In 2006, Mosley sought modification of the support orders. Arguing changed circumstances, he pointed out that a significant portion of his income would be paid, if at all, as a discretionary bonus by a homebuilder grappling with a depressed real estate market.

Borrowing to Pay

He also presented evidence that almost all of his net monthly take-home pay from his salary was required to pay support obligations, and that he had to borrow his monthly living expenses for most of the year in the hopes of receiving a year-end bonus that would permit him to repay the debt before embarking again on the same cycle.

Orange Superior Court Commissioner Richard Vogl denied Mosley’s request, concluding that Mosley had failed to show changed circumstances because his overall gross income in 2005 had not decreased from the previous year.

But Moore, focusing on the bonus’ nature, opined that Vogl had abused his discretion.

“While no one disagrees that [Mosley] may be eligible for a whopping bonus…, no one disagrees that he may get zero….,” she wrote. “And, [he] works for a homebuilder. And the residential housing industry is in the dumps....”

Moore reasoned that it was a “miscarriage of justice” to put someone in a position of having to borrow for living expenses, and remarked that “it exceeded the bounds of reason to require [Mosley] to pay nearly 100 percent of his take-home pay in support payments, on the assumption, based on only a one-year history with the homebuilder, that he would continue to receive a six-figure bonus each subsequent year.”

Remand to Recalculate

Remanding the matter, she directed the trial court to determine the monthly support obligation on the base salary, exclusive of any “speculative bonus,” but clarified that any order “must include” a method for counting any bonus Mosley actually received.

Moore similarly concluded that Vogl had erred in rejecting Mosley’s request to reduce spousal support by imputing income to his former wife, an inactive attorney who had been a law review editor at Brigham Young University’s J. Ruben Clark Law School, and who had started her career at Latham & Watkins before assuming inactive status in 1995.

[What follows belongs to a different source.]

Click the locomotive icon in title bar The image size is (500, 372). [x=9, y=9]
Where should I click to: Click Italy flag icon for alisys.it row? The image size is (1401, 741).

“Paul [Mosley] has done what he could to make the best of a bad situation,” Moore wrote.

“Dawn [Mosley] has failed to recognize that the circumstances have indeed changed and the wealth to which the parties had become accustomed is no longer guaranteed. She has failed to do her part to address the changed circumstances.”

Presiding Justice David G. Sills and Justice William W. Bedsworth joined Moore in her opinion.

The case In re Marriage of Mosley, 08 S.O.S. 5003.